Aim: Render the text lines of the data below as a JSON list of strings, one string per line, skipping blank lines and leaving out the pictures.

Material provided:
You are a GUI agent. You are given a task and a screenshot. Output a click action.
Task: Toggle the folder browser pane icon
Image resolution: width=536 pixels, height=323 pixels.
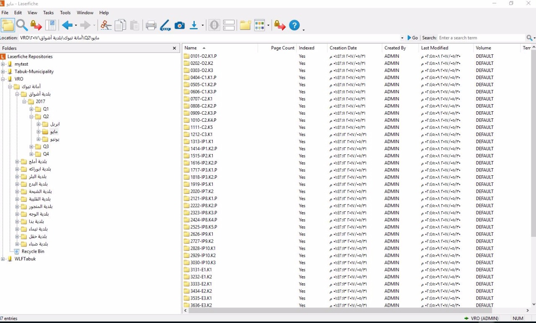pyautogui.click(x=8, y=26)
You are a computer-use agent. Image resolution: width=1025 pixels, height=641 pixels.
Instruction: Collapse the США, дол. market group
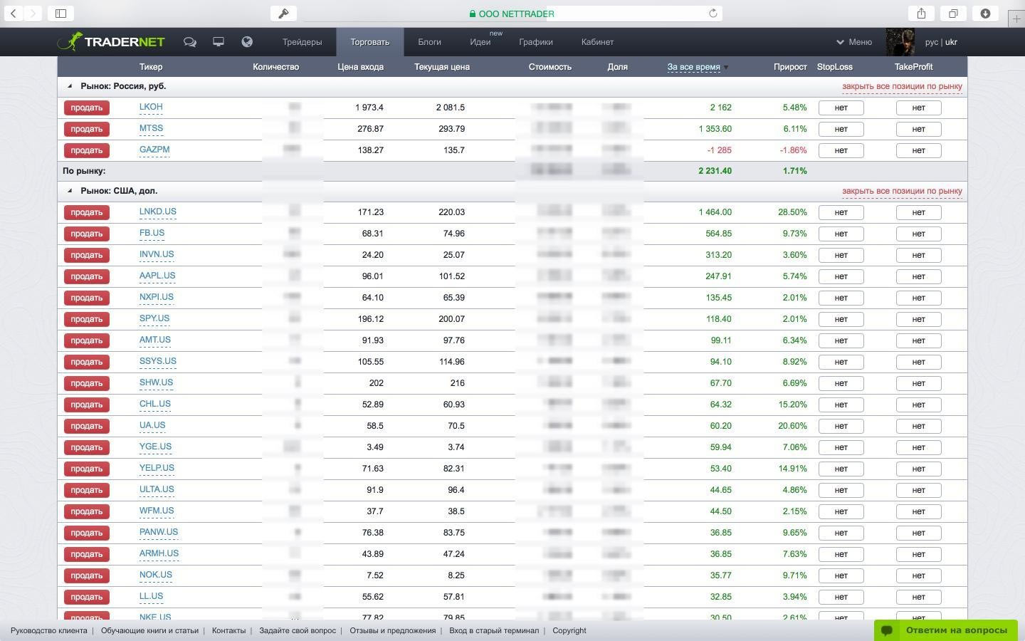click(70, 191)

Answer to the exercise:
[
  "You are a GUI agent. You are given a task and a screenshot. Output a click action.",
  "Task: Toggle the folder browser pane icon",
  "Image resolution: width=536 pixels, height=323 pixels.",
  "pyautogui.click(x=8, y=26)",
  "You are a computer-use agent. Image resolution: width=1025 pixels, height=641 pixels.",
  "Instruction: Collapse the США, дол. market group",
  "click(70, 191)"
]